Challenge: Extract every line word for word, from the start of the records down to and including the line that contains "[x=555, y=434]".

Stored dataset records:

· · · · · · ·

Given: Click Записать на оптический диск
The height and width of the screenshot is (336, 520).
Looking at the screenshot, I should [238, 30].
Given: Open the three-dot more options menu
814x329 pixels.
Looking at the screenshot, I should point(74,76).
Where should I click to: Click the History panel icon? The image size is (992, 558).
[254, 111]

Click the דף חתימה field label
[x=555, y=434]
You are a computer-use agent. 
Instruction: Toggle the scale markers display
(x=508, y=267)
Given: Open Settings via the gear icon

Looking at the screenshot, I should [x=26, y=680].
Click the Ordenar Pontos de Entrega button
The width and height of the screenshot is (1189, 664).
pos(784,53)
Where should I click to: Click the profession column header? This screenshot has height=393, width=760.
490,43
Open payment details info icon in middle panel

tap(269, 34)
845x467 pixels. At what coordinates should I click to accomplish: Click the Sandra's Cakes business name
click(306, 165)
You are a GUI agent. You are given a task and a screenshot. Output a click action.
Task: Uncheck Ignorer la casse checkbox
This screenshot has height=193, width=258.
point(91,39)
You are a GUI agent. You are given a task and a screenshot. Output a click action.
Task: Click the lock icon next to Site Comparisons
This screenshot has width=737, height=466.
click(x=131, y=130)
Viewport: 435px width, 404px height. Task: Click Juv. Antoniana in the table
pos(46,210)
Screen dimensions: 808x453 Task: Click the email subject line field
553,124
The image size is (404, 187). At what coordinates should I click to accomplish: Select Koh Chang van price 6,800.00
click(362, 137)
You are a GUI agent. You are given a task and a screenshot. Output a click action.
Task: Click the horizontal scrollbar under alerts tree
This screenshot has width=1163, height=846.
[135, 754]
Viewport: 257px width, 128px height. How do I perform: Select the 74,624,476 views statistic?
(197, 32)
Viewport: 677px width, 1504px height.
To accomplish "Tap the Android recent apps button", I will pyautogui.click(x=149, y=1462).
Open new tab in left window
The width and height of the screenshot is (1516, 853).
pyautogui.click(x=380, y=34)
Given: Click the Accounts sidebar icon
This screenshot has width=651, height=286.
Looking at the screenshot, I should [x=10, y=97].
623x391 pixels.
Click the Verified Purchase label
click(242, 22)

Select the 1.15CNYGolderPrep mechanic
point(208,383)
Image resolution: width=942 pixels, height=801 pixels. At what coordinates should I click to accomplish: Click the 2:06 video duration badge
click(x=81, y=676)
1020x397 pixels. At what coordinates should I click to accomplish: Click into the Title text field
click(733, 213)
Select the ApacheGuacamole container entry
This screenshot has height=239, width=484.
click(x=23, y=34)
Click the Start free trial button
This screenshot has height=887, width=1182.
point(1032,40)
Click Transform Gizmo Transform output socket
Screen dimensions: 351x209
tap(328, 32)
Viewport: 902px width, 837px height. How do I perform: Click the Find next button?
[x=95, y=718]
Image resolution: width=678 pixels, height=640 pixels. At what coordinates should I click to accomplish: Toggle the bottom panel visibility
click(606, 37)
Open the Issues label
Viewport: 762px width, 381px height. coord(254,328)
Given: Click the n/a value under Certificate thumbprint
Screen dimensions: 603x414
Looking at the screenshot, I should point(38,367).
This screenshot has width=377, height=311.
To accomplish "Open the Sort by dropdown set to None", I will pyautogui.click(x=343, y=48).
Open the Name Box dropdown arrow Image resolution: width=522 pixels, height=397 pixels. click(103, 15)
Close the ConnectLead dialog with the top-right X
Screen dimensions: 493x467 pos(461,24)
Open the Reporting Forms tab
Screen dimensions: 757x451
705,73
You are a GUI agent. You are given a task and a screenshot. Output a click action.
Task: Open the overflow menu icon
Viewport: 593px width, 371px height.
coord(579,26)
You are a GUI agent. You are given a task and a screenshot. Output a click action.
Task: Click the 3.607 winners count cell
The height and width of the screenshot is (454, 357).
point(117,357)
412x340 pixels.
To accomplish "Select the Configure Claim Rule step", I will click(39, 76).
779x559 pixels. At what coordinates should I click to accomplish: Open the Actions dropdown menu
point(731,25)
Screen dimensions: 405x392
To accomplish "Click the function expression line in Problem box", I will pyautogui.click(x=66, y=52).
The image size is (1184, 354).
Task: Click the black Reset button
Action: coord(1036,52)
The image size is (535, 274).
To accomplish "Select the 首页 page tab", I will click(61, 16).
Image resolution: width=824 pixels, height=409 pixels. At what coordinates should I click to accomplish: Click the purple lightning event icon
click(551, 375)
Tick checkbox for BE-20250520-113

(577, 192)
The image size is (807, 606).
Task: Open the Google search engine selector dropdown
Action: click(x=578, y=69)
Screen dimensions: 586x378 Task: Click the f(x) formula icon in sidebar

· · · · · · ·

Task response:
Given: Click Записать на оптический диск
The height and width of the screenshot is (336, 520).
Looking at the screenshot, I should [238, 30].
Given: Open the three-dot more options menu
814x329 pixels.
Looking at the screenshot, I should point(74,76).
Where should I click to: Click the History panel icon? The image size is (992, 558).
[254, 111]

Click the דף חתימה field label
[x=555, y=434]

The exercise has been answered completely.